Tribunlampung.co.id, Lebanon - Pasukan Pertahanan Israel (IDF) melakukan serangan ke wilayah Lebanon pada Senin (2/3/2026) pagi. Atas serangan itu Mohammad Raad dilaporkan tewas.
Raad merupakan pemimpin fraksi parlemen gerakan Hizbullah di Lebanon.
Namun demikian, belum ada konfirmasi resmi yang menyatakan jika Raad benar-benar tewas atas serangan IDF tersebut.
Dikutip Tribunlampung.co.id dari Tribunnews.com, menurut laporan tersebut, serangan IDF menyasar sasaran-sasaran Hizbullah sebagai balasan atas peluncuran beberapa proyektil ke wilayah utara Israel semalam sebelumnya.

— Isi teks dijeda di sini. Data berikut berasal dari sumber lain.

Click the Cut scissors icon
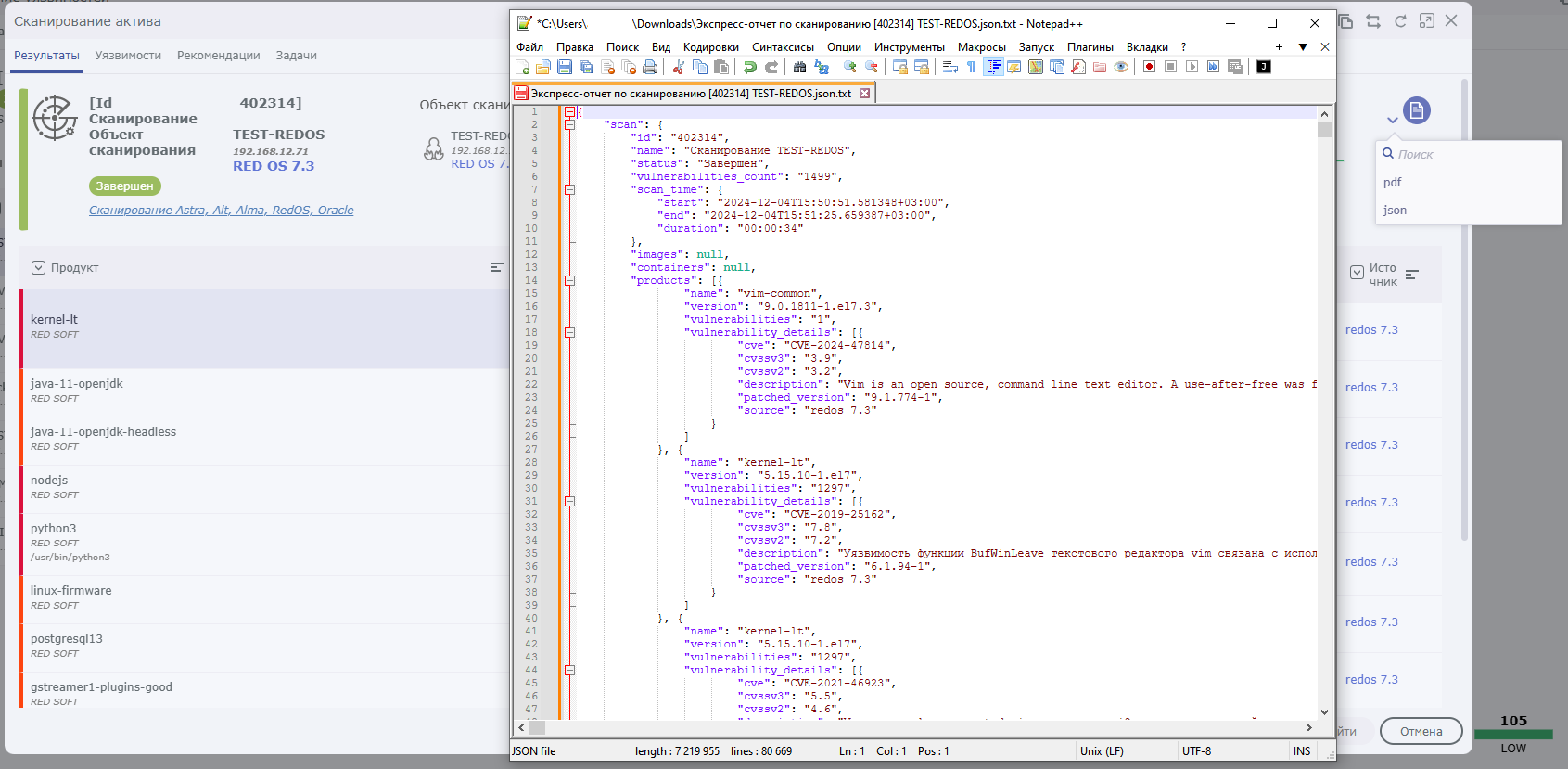1568x769 pixels. coord(679,67)

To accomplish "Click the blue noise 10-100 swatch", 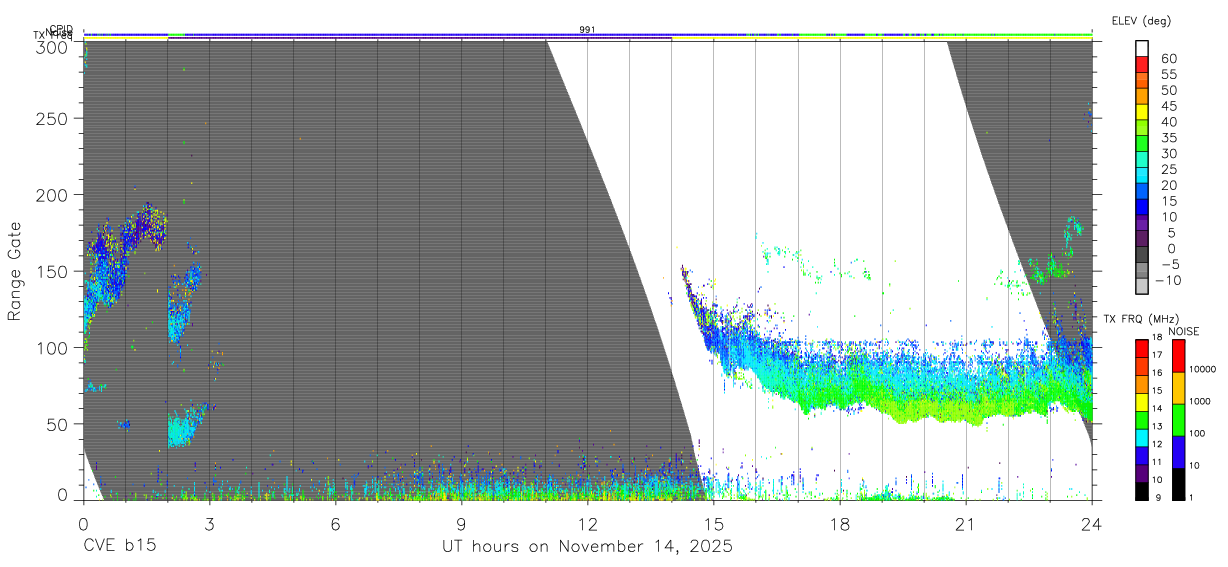I will [x=1178, y=451].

Pernyataan resmi dari militer Israel menyebut telah menargetkan sejumlah figur senior Hizbullah di Beirut dan selatan Lebanon, meskipun nama-nama korban belum dikonfirmasi secara independen oleh otoritas internasional saat ini.
Baca juga: Trump Tak Peduli Korban Jiwa Bakal Banyak Berjatuhan, Serangan ke Iran Berlanjut
Mohammad Raad merupakan politisi senior Lebanon yang dikenal luas sebagai tokoh penting dalam organisasi politik dan militer Hizbullah.
Ia lahir pada 22 Agustus 1955 di Beirut dan sejak awal 1990-an aktif di parlemen Lebanon sebagai wakil daerah Nabatieh.
Sejak tahun 2000, ia menjabat pemimpin blok parlemen Loyalty to the Resistance Bloc, yang merupakan sayap politik dari gerakan Hizbullah di parlemen Lebanon.
Hizbullah, yang didukung oleh Republik Islam Iran, dikenal sebagai kelompok politik militan yang aktif melawan kehadiran dan kebijakan Israel di kawasan maupun dukungan Amerika Serikat terhadap Israel.
Organisasi ini merupakan bagian sentral dari aliansi politik 8 March Alliance di Lebanon dan memainkan peran signifikan dalam dinamika politik serta konflik bersenjata di perbatasan selatan Lebanon selama beberapa dekade terakhir.
Selain kiprahnya sebagai legislator, Mohammad Raad juga menjadi figur yang sering muncul dalam perdebatan politik domestik Lebanon dan hubungan Hizbullah dengan negara-negara Arab lainnya.
Ia pernah menjadi sorotan karena pernyataannya yang kritis terhadap sebagian warga Lebanon selama masa konflik, termasuk komentar yang menuai kontroversi di dalam negeri.
Kabar tewasnya Raad muncul di tengah eskalasi konflik yang lebih luas antara Israel dan berbagai kelompok militan yang didukung Iran di Timur Tengah.
Serangan Israel terhadap target di Lebanon dilakukan setelah Hizbullah menembakkan roket ke wilayah utara Israel, langkah yang disebut oleh IDF sebagai keterlibatan langsung Hizbullah dalam konflik saat ini.
Kondisi di lapangan masih dinamis dan hingga kini belum ada konfirmasi independen dari pihak Hizbullah atau pengakuan resmi dari pemerintah Lebanon tentang nasib Raad.
Banyak laporan wartawan internasional masih menunggu sumber resmi untuk mengonfirmasi secara detail.
Kabar tewasnya tokoh senior Hizbullah ini dipandang oleh sejumlah analis sebagai kemungkinan memperdalam ketegangan antara Israel dan sekutu-sekutunya di kawasan, terutama Iran.
Sementara itu, respons politik di dalam Lebanon dapat berubah signifikan jika kabar tersebut dikonfirmasi secara resmi.
Hingga saat ini, belum ada tanggapan resmi dari pemerintah Lebanon atau pernyataan balasan dari Hizbullah yang dirilis ke publik.